--- Work instructions ---
Transcribe exactly, and only, the lines that run from the one containing "Task: Click the" through the end of the records.

--- Working data ---
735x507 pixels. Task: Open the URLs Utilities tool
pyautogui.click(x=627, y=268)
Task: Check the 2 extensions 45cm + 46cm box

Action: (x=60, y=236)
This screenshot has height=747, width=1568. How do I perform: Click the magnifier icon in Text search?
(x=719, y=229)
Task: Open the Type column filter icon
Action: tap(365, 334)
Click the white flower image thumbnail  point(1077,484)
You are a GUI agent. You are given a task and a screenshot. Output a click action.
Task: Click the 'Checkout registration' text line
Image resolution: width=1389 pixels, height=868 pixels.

--- Response area ---
Task: Click the 'Checkout registration' text line
Image resolution: width=1389 pixels, height=868 pixels.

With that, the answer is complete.